In life, you win some, and you lose some. And if you're a regular apartment dweller, sometimes you end up with a great landlord, one who quickly returns your calls and addresses all of your problems. They become almost like family. (OK, OK, we jest, but you get our point.) And then sometimes, you get a bad landlord, someone who won't fix the leak in the roof or the broken dishwasher. What can you do about that guy? We're here to help.

First of all, that lease you signed is a contract, and if the landlord isn't holding up his end of the deal, you can take his slummy behind to magistrates' court.

Brian Rawl, the magistrate judge for James Island, says one of the most important things you can do to build your case is to get everything in writing. If the landlord is taking too long to fix the gaping hole in your living room floor, send him a written, dated request, and keep a copy for yourself. "The better you have it documented, the higher the level of proof you've got," Rawl says.

Once you get down to the nitty gritty, you'll want to read Title 27, Chapter 40 of the S.C. Code of Laws, which sets the ground rules for landlords and tenants in this state.

A few other pointers:

• Find the magistrates' court nearest to where you live. It's not a requirement, but it's convenient, and the courts are designed to work that way.

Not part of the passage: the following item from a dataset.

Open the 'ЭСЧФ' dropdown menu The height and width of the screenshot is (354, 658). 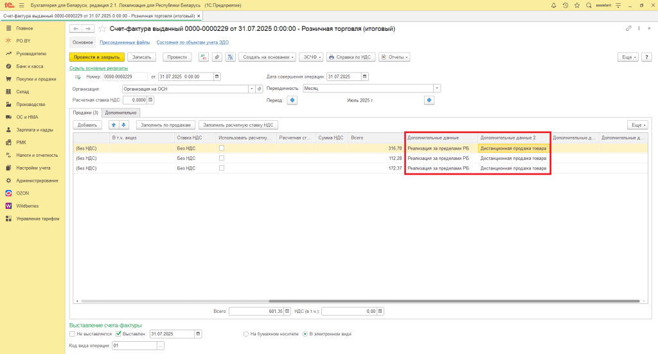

• Ask for a copy of the landlord/tenant dispute forms, which have a $40 filing fee.

• It's OK to refuse to pay your rent if the landlord hasn't attempted to fix something he's contractually required to fix. However, you first have to give the landlord 14 days notice; otherwise, you're jeopardizing your tenant rights. Even if your landlord hasn't made the repair in 14 days, he's off the hook if he can prove that he's made an earnest effort to do something about it.

• If your landlord wants to raise the rent or otherwise change the terms of your lease, he has to give you 30 days prior notice. If he doesn't give you notice, you've got grounds for a complaint.

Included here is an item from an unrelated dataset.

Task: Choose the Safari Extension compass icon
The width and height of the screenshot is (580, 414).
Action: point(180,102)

• If your landlord cuts off your vital utilities for failure to pay rent, you can make a case for unlawful ouster. If you're successful, the landlord has to pay you either an amount equal to three months rent or twice the damages caused, whichever is greater. Cha-ching.

• The magistrate judge and staff won't give you any legal advice. If you think you're going to need some courtroom firepower, try the S.C. Lawyers Referral Service at (800) 868-2284.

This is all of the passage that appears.